The level meter 608 as shown in FIGS. 1 and 2 is necessary for position adjustment upon installation of communication line and for monitoring a reception condition in operation. The light signal received by the receiver is a direct current light intensity-modulated, in which an alternating current (AC) light signal is superimposed on a direct current (DC) light signal. An average light level, that is, the direct current light portion, is necessary for monitoring the reception light level. Because the AC light component contained in the signal changes depending upon a condition of the system. For example, the signal level changes depending upon the number of channels (multiplicity) of the video signal input from the multiplex modulator 700 in FIG. 1. The signal level also changes depending upon a length of cable, because a signal is attenuated in the cable 507 between the multiplex modulator 700 and the transmitter 500. In case of the receiver 600 as shown in FIG. 1, the detection circuit 606 detects the signal level received. In this case, the detection circuit 606, however, detects a level of the AC light signal component in the reception light level, but does not detect the reception light level itself actually necessary. In an extreme case, even if the light beam is correctly adjusted in position to be received, but if the signal is not connected to the transmitter, an indication that the light is not received is given.

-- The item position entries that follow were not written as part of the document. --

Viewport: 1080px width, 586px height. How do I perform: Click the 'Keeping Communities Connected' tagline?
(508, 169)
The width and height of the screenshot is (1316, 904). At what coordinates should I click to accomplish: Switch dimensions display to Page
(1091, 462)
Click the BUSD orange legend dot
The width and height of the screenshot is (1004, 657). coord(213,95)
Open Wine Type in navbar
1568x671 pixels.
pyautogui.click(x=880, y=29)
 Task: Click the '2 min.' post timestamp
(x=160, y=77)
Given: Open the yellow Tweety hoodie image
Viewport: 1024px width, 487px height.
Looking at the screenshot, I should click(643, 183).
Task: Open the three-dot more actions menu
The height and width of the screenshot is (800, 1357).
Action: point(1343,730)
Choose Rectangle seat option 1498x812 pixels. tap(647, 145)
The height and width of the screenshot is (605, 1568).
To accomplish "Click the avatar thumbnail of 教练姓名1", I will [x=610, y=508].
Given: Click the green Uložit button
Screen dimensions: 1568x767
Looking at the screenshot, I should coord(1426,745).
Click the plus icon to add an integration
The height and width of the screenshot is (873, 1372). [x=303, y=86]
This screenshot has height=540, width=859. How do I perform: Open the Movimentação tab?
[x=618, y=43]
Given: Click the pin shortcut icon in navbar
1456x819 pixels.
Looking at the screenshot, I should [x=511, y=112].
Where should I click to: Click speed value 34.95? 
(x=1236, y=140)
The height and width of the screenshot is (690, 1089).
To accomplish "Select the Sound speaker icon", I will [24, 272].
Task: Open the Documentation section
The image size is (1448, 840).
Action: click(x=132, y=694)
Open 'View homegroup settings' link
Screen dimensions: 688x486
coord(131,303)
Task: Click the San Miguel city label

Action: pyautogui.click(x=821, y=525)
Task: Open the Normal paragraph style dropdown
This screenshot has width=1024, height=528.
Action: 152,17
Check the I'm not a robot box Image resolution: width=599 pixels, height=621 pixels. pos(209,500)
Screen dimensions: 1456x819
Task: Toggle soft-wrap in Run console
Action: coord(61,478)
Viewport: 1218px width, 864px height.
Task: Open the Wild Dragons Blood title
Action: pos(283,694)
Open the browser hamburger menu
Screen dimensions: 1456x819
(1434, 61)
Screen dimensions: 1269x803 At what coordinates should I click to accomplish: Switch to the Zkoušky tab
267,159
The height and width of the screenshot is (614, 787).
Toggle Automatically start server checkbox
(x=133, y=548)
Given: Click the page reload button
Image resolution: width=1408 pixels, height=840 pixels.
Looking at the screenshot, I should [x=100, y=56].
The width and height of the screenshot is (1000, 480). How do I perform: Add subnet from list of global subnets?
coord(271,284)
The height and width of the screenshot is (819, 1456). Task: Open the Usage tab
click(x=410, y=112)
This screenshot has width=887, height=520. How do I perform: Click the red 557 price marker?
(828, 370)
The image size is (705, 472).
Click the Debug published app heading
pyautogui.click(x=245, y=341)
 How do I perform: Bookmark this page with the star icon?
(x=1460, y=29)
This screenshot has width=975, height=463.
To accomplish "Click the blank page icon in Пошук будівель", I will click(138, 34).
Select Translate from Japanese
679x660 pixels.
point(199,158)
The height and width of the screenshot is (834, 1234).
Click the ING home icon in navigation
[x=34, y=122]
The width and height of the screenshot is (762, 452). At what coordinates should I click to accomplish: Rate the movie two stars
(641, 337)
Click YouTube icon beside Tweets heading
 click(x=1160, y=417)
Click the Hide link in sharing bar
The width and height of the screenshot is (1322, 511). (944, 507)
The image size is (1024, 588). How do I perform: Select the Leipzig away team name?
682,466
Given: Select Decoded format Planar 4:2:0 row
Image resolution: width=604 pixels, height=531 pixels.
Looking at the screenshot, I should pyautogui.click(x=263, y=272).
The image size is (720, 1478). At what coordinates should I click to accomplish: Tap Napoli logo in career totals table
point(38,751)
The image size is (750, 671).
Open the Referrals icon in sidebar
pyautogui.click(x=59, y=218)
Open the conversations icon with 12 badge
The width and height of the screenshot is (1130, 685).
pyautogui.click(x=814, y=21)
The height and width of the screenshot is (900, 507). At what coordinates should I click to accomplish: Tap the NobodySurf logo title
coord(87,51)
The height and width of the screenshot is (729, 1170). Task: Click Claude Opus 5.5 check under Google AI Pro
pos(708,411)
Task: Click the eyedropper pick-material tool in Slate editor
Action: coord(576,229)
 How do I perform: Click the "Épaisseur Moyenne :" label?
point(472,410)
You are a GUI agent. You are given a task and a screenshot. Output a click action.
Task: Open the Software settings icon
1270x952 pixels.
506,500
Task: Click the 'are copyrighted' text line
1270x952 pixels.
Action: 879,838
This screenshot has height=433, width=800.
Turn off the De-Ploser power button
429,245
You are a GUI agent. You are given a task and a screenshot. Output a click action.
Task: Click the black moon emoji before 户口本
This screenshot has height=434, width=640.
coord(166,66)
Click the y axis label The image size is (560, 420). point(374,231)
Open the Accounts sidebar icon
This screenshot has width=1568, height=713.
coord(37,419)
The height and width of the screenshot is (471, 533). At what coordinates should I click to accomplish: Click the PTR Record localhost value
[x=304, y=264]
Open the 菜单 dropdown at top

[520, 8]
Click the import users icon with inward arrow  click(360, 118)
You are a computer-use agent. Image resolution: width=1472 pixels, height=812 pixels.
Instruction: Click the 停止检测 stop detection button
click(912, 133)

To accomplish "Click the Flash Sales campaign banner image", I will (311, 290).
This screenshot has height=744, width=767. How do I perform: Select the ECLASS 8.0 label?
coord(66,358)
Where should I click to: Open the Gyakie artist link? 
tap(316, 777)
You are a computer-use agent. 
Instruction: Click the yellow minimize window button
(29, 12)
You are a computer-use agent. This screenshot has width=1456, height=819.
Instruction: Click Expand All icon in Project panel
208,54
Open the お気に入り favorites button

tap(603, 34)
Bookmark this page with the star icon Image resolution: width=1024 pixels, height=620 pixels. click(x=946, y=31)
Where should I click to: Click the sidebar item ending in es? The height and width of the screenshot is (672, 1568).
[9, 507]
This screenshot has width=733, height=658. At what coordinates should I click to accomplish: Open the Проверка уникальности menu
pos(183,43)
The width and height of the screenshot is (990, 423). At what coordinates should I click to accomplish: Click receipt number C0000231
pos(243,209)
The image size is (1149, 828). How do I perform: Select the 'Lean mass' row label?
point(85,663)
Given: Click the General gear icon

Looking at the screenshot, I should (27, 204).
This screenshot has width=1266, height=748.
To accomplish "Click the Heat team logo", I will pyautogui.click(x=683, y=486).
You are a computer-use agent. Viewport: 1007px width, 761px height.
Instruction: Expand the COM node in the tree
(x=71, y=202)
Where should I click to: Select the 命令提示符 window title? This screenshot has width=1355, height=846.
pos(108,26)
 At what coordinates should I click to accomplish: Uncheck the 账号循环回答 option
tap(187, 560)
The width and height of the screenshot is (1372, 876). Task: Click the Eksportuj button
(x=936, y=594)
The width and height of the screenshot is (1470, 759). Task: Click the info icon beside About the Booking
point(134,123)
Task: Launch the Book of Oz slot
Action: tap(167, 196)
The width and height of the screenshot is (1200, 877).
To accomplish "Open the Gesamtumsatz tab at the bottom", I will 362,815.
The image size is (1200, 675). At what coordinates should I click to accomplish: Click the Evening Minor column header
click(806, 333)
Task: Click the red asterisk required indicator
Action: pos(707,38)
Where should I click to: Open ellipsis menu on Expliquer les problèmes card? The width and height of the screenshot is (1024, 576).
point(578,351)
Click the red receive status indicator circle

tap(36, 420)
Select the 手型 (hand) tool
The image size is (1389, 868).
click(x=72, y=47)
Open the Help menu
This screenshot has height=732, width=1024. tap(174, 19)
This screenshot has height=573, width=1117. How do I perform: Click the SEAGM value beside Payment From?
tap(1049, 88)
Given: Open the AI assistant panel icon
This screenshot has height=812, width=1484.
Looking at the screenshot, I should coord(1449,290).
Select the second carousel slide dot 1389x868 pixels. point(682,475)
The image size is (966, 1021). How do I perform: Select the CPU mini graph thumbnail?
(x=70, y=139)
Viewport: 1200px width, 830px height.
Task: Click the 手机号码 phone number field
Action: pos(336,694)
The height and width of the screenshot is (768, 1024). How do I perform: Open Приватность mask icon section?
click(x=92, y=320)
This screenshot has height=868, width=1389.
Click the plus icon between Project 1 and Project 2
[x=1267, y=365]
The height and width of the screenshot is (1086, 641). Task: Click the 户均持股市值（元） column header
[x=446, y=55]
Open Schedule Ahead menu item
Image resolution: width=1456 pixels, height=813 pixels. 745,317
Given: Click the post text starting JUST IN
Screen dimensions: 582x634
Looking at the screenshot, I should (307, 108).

In contrast, in case of the receiver 600A as shown in FIG. 2, such a problem may not occur, because a relation between the level of the pilot signal and the intensity of light is constant. However, in case of the receiver 600A, the level monitor indicates the level of the pilot signal light entering the photo detector 605, but does not reflect a level of the light entering the photo-electric converter 603, which is the light receiving element for receiving the transmitted signal. The reason is as follows. For exact indication, the photo-electric converter 603 must be completely coincident with the photo detector 605 in position relation with respect to the optical axis. It is extremely difficult that they are installed in such a complete position relation. There may be a condition that one light receiving element receives the full light incident thereinto, but the other light receiving element fails to receive the full light incident thereinto with a part of the light being off. Further, since the photo-electric converter 603 is usually different in frequency and band of the reception light from the photo detector 605, converter 603 and detector 605 employ respective elements different in size of reception plane and in kind. Thus, there could be a state in which one of the elements receives a light incident thereinto, but the other does not. Neither of the above examples can accurately monitor the light reception level accordingly.